なお、手続きに際しては以下のものが必要です。
- 確定申告書の控え(開業1年目の方は、開業届の控え)
※e-taxで電子申告をしている方は、e-taxの「受付通知」も必要 - 契約申込書
- 預金口座振替申出書
- 初回掛金(初回掛金を現金支払いする場合)
上記のように、事業に関する書類や、加入に関する書類が必要となります。
初回の掛金を現金で支払う場合は、掛金も用意してから手続きをしてください。
小規模企業共済に似た制度はある?
小規模企業共済のような資産形成制度には、ほかにも以下のようなものがあります。
- iDeCo(個人型確定拠出年金)
- 国民年金基金
それぞれ特徴や違いのある制度なので、利用に際しては比較・検討が必要です。
各制度について、以下で詳しく解説しますので、資産形成について悩んでいる方は参考にしてください。
iDeCo(個人型確定拠出年金)
iDeCoとは、自分で選んだ保険商品や投資信託などで資産運用する、私的年金制度です。掛金が全額所得控除にできる点や、運用益を非課税で再投資できる点、受取時に所得控除を受けられる点がメリットとなっています。自営業の場合、月額6.8万円(年額81.6万)が掛金上限なので、小規模企業共済と同程度の金額を所得控除にできます。

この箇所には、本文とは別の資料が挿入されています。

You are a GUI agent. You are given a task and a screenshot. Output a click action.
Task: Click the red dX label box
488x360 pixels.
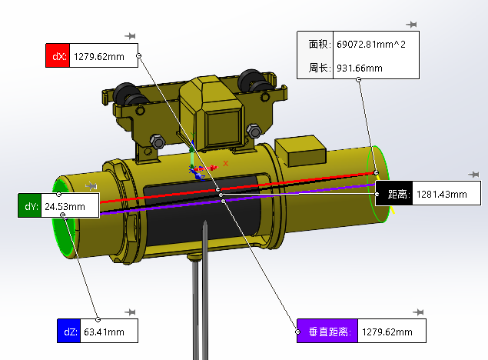coord(58,56)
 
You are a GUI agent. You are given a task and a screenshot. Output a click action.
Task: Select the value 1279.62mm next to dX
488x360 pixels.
coord(98,56)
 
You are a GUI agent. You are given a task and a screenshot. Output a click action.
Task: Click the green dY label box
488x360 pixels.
coord(30,206)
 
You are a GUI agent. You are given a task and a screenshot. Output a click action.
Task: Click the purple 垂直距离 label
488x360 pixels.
coord(327,332)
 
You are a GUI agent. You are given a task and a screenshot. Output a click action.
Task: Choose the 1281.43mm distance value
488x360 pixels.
coord(441,194)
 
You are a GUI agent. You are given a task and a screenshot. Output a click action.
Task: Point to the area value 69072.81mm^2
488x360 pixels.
coord(370,45)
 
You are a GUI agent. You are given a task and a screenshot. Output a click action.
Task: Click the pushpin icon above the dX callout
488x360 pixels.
coord(131,35)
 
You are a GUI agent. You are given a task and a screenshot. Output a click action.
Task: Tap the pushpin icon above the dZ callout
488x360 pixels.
coord(131,312)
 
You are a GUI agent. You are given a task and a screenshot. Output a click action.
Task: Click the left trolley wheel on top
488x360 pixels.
coord(124,95)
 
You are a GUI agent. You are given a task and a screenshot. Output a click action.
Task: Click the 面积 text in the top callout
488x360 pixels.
coord(317,45)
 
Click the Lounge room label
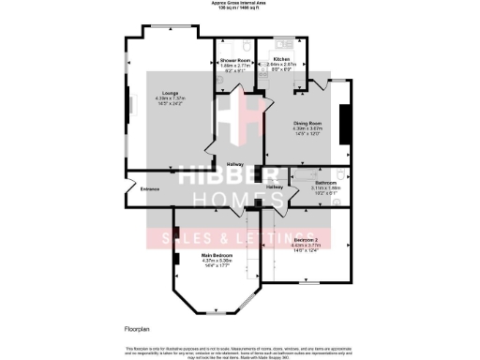(170, 92)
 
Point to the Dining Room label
(293, 122)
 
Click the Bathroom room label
(325, 182)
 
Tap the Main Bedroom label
(217, 254)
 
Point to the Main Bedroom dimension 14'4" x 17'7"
(217, 265)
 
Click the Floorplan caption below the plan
(138, 329)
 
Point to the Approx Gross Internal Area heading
(240, 4)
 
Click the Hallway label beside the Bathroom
(275, 188)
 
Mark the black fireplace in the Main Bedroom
(174, 237)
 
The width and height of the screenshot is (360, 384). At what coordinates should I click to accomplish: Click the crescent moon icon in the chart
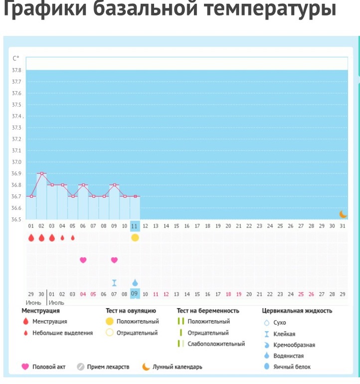(x=343, y=214)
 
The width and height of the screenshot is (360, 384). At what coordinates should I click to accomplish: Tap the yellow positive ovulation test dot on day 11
(x=135, y=237)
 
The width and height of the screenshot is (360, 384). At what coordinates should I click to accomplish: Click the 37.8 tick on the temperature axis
(x=16, y=70)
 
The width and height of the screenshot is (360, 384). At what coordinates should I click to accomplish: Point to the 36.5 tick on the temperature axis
(x=16, y=219)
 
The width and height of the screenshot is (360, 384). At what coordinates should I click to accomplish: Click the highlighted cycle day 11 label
(x=135, y=226)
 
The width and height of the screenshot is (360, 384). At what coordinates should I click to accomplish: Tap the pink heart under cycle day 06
(x=83, y=260)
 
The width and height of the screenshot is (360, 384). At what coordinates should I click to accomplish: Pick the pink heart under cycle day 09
(x=114, y=260)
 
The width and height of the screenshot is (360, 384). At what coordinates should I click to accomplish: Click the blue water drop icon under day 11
(x=135, y=283)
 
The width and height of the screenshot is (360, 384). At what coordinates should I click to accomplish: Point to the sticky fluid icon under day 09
(x=114, y=283)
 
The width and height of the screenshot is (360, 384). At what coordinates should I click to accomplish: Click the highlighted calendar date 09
(x=135, y=294)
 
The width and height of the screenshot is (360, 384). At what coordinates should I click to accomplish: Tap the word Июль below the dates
(x=56, y=303)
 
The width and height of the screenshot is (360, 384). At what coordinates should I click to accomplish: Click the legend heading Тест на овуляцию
(x=131, y=311)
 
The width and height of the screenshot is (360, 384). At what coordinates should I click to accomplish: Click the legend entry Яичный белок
(x=292, y=367)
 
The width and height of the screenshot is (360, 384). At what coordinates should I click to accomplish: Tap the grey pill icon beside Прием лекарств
(x=80, y=367)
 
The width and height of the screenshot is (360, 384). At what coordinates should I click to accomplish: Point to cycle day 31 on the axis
(x=342, y=226)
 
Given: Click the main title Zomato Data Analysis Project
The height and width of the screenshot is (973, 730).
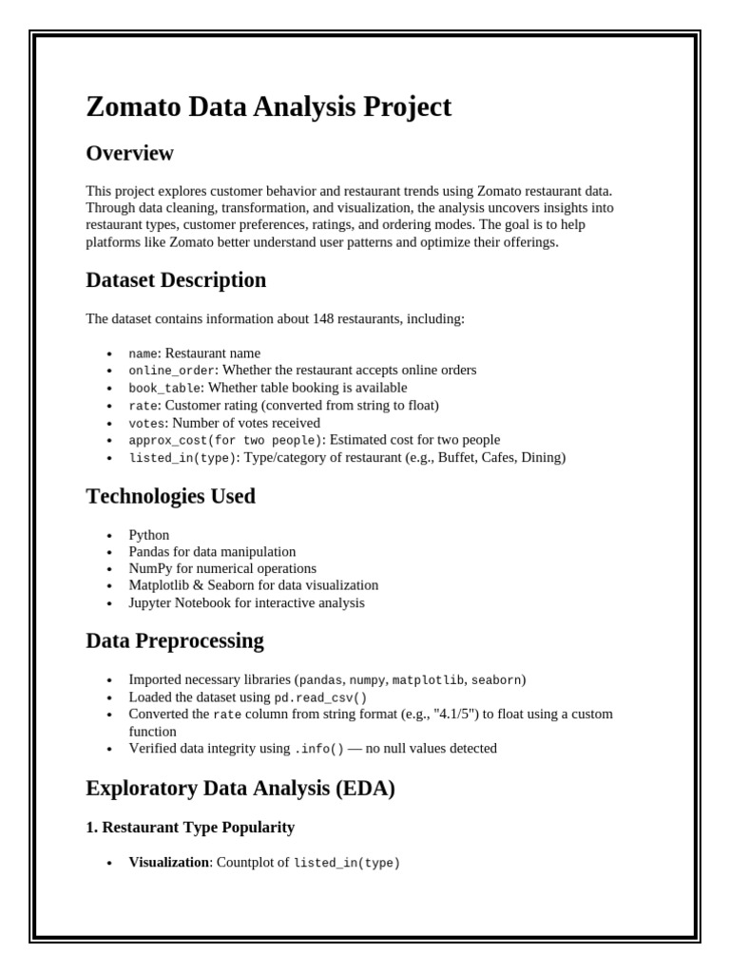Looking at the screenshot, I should pyautogui.click(x=269, y=106).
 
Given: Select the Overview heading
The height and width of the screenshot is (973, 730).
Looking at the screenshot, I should pyautogui.click(x=129, y=153).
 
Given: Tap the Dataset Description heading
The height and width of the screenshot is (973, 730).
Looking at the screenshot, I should pyautogui.click(x=176, y=280).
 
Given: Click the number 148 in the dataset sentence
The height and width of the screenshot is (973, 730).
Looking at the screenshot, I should pyautogui.click(x=323, y=319).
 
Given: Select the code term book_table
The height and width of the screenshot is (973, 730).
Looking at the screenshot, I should pyautogui.click(x=164, y=388).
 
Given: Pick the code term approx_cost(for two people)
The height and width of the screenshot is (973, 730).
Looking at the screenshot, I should pyautogui.click(x=225, y=440).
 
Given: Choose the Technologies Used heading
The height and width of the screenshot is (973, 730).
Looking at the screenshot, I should pyautogui.click(x=170, y=496).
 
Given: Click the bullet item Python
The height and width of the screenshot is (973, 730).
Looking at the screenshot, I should pyautogui.click(x=149, y=535).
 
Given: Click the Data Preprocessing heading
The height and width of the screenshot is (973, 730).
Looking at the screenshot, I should pyautogui.click(x=175, y=640).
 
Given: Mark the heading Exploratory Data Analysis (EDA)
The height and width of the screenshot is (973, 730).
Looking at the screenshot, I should pyautogui.click(x=240, y=789).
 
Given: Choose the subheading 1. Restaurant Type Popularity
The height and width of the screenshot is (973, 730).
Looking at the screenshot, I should pyautogui.click(x=190, y=828).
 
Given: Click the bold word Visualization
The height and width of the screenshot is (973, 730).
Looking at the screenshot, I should pyautogui.click(x=168, y=863).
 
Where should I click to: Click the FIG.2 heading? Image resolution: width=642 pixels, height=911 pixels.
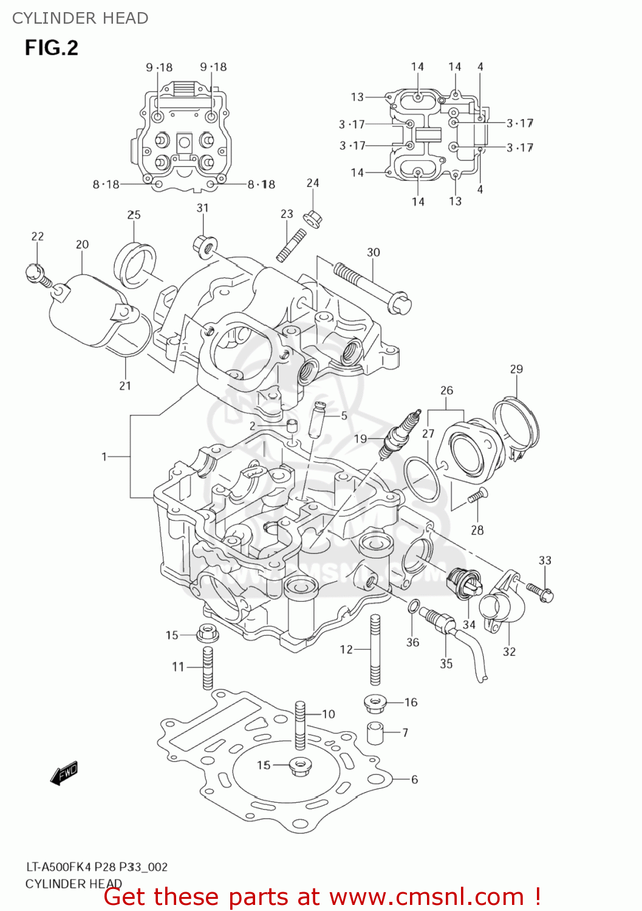pyautogui.click(x=52, y=47)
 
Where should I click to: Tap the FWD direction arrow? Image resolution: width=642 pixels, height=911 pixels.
pyautogui.click(x=64, y=773)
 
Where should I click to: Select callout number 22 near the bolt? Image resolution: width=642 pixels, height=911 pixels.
pyautogui.click(x=38, y=236)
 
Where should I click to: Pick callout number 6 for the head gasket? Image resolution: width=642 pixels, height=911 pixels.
pyautogui.click(x=414, y=779)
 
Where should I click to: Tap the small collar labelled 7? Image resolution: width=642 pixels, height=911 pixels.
pyautogui.click(x=376, y=732)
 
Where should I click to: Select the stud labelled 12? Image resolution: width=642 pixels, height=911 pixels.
pyautogui.click(x=375, y=650)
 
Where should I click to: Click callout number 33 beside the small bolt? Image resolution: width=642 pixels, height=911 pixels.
pyautogui.click(x=545, y=560)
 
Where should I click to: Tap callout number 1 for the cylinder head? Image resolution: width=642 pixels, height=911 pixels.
pyautogui.click(x=104, y=456)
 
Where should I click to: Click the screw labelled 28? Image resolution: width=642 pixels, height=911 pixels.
pyautogui.click(x=477, y=496)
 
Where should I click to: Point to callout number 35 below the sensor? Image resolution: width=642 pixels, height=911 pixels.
pyautogui.click(x=446, y=664)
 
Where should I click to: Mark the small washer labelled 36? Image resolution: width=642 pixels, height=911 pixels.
pyautogui.click(x=413, y=606)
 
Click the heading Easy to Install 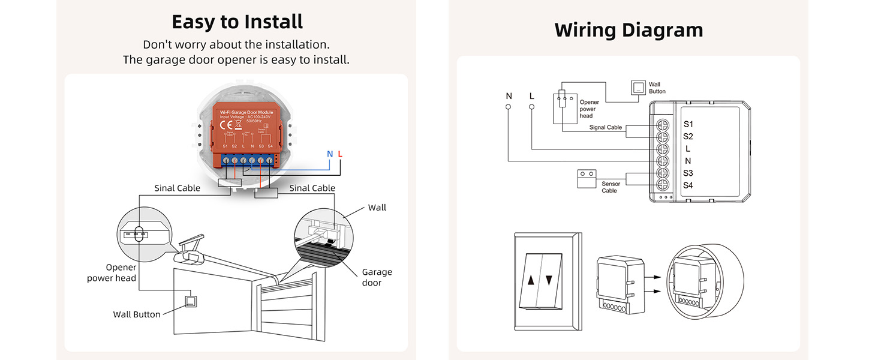pos(237,22)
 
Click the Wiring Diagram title pos(628,29)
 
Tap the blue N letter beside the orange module pos(329,154)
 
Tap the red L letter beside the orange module pos(340,154)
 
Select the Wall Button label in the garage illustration pos(137,314)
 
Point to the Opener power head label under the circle pos(112,272)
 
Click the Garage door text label pos(377,277)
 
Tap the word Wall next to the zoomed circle pos(377,208)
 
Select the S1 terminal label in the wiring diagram pos(688,124)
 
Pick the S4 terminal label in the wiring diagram pos(688,185)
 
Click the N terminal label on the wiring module pos(688,161)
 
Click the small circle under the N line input pos(509,107)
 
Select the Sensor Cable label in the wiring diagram pos(611,187)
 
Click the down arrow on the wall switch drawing pos(549,279)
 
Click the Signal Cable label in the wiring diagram pos(606,128)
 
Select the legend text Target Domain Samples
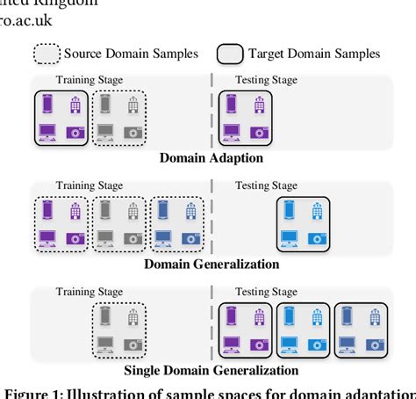tap(313, 54)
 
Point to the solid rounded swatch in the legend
tap(230, 54)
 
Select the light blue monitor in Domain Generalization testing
tap(288, 237)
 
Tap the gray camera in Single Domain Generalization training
tap(133, 344)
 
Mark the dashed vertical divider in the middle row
tap(212, 220)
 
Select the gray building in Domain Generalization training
tap(133, 210)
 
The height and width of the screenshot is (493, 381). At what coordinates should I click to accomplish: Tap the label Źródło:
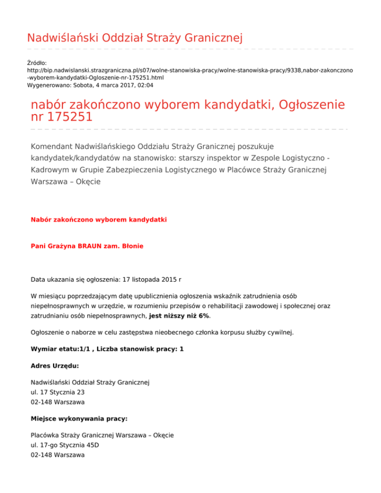[x=37, y=63]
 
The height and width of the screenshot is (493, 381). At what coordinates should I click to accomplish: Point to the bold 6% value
[x=213, y=315]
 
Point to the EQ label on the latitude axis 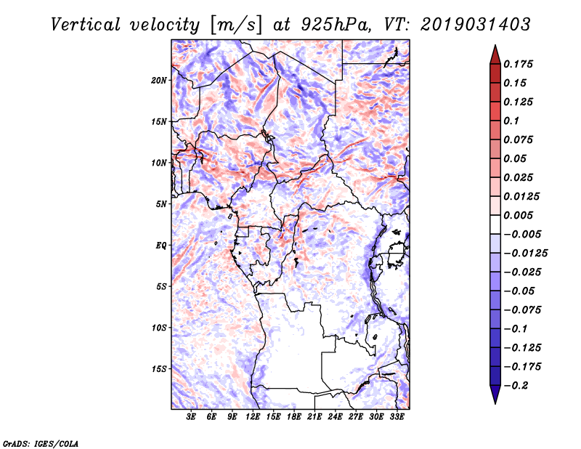[x=162, y=245]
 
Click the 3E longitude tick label [x=192, y=417]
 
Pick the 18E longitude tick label [x=294, y=417]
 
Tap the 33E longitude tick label [x=397, y=417]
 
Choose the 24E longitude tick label [x=335, y=417]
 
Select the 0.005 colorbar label [x=519, y=215]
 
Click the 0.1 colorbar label [x=513, y=121]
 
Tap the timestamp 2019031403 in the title [x=465, y=24]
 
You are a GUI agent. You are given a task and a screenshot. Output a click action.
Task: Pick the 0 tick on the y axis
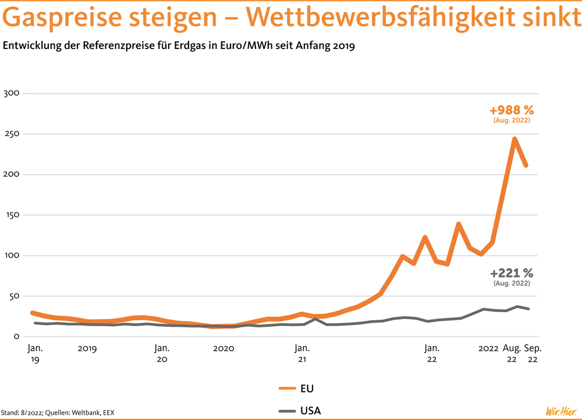coord(17,337)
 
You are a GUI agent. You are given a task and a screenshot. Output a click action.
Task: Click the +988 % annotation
coord(512,110)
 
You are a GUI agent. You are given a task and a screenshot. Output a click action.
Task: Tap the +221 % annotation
coord(512,273)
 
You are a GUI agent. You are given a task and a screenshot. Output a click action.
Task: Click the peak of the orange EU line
coord(514,139)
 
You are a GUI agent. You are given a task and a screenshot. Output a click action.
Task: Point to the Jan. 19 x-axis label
coord(35,354)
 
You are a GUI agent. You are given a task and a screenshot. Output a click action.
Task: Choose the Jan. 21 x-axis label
coord(301,354)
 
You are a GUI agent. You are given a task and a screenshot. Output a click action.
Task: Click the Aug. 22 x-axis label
coord(512,354)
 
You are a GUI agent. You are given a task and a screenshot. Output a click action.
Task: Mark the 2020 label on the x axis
coord(223,348)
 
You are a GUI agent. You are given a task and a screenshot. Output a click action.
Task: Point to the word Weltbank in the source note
coord(74,413)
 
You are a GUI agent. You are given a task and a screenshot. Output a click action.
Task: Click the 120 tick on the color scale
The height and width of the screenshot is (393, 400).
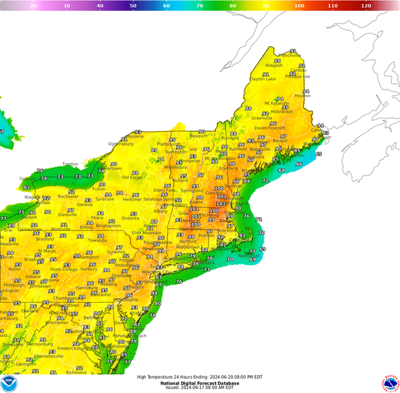click(366, 5)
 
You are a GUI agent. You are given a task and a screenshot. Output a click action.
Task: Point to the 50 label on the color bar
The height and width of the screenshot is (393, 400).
click(133, 5)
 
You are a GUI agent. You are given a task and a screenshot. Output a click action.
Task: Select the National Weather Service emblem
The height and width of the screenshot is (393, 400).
click(390, 383)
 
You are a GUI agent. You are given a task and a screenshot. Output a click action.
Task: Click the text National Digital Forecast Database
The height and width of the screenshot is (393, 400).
click(199, 383)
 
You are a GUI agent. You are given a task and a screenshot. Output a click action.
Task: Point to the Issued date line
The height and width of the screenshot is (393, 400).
click(199, 388)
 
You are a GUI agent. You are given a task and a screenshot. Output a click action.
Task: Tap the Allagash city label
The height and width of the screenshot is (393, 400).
click(274, 65)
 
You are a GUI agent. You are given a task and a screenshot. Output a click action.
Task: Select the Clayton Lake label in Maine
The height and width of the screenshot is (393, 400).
click(263, 79)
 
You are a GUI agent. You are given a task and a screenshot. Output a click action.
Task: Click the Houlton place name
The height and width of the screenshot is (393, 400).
click(303, 96)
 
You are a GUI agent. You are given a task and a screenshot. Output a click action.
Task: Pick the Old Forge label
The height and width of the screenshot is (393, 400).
click(132, 177)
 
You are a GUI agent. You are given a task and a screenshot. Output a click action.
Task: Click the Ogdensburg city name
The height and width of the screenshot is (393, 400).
click(120, 143)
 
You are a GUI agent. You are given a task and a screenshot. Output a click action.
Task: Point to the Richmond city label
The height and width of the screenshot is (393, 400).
click(76, 372)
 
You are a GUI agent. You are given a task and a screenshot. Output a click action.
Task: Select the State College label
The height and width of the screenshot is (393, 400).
click(65, 269)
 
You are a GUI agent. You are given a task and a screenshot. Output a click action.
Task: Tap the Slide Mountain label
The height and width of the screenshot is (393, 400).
click(146, 232)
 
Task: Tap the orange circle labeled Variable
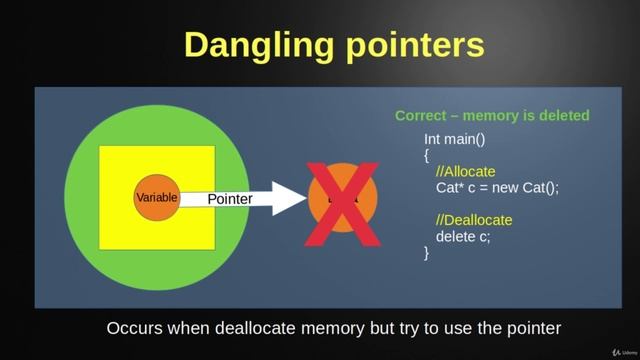click(156, 198)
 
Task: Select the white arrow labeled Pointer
click(236, 198)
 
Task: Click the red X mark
click(342, 198)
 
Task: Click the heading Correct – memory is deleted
click(492, 116)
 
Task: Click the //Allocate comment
click(465, 171)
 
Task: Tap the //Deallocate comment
click(474, 220)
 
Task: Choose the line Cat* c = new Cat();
click(497, 187)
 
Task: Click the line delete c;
click(463, 236)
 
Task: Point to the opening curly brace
click(427, 155)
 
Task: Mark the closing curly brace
click(427, 252)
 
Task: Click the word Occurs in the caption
click(134, 328)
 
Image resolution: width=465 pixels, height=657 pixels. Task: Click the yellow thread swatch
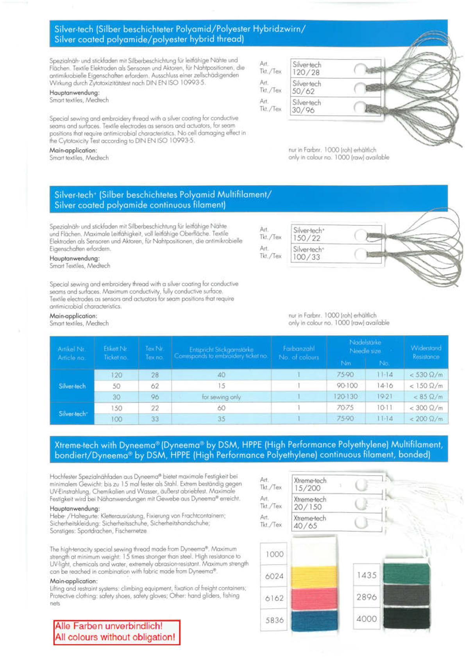click(x=314, y=576)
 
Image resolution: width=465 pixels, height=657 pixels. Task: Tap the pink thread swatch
click(x=314, y=598)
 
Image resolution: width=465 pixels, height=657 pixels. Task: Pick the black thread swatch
click(x=406, y=618)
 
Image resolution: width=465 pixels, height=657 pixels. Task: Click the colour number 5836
click(x=274, y=620)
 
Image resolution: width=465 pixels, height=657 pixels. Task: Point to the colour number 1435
click(x=366, y=575)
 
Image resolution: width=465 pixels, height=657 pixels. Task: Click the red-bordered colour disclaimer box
click(x=116, y=632)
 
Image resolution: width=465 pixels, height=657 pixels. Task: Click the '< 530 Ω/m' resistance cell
click(x=426, y=375)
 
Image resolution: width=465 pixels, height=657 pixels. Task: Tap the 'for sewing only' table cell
click(x=221, y=397)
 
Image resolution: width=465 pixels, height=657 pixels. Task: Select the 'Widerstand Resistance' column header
click(x=426, y=352)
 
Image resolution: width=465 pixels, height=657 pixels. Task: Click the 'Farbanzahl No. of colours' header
click(x=299, y=352)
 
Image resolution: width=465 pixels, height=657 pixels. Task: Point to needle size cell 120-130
click(x=345, y=396)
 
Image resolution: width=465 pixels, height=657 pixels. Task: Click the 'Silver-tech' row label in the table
click(x=72, y=386)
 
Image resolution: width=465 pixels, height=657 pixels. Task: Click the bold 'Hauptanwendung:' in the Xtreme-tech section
click(x=75, y=509)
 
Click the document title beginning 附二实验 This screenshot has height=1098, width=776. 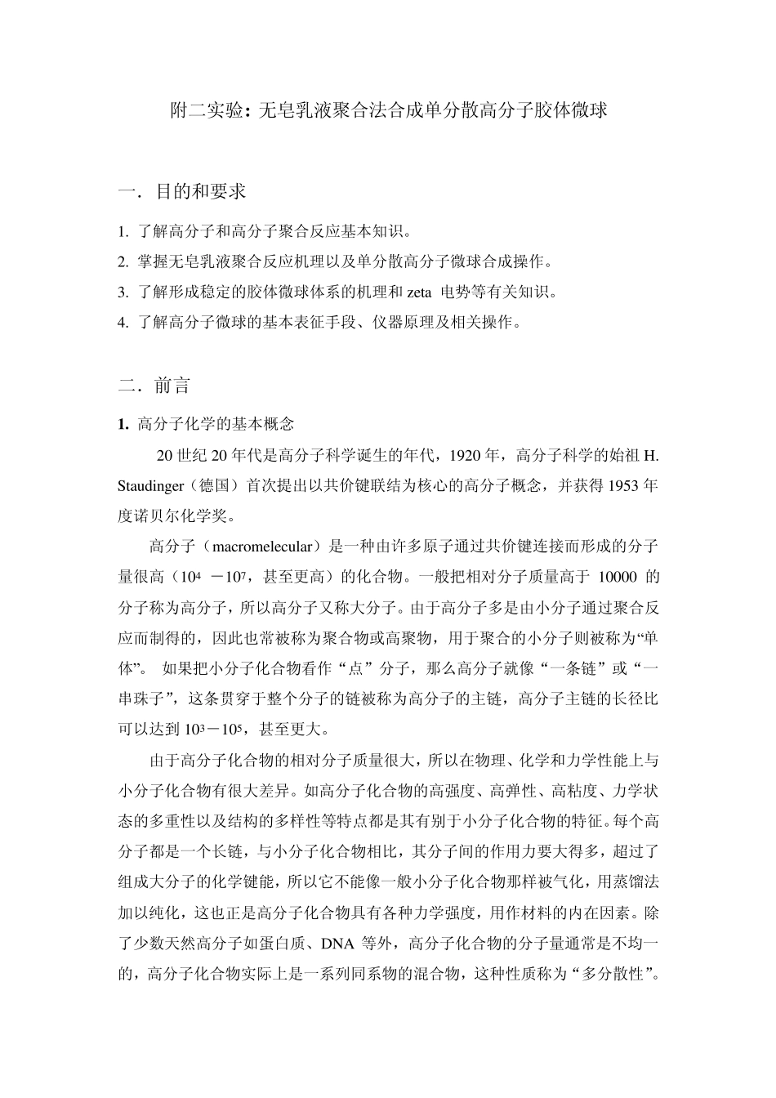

ただし、原則として60歳まで引き出せない点や、投資信託を運用した場合は元本割れリスクがある点には注意しましょう。
国民年金基金
国民年金基金は、国民年金に加入している個人事業主や第1号被保険者を対象とした公的年金です。個人事業主は国民年金のみなので、厚生年金を納めている社会人よりも年金の受給額が非常に少なくなってしまいます。
将来の年金を増やすための制度が、国民年金基金です。国民年金基金を利用するメリットは、掛金を全額所得控除にできる点、そして終身年金のプランも選択できる点です。終身年金とは、生涯にわたって一定額を受け取れるもので、長生きしても年金を受給し続けられる点がメリットとなっています。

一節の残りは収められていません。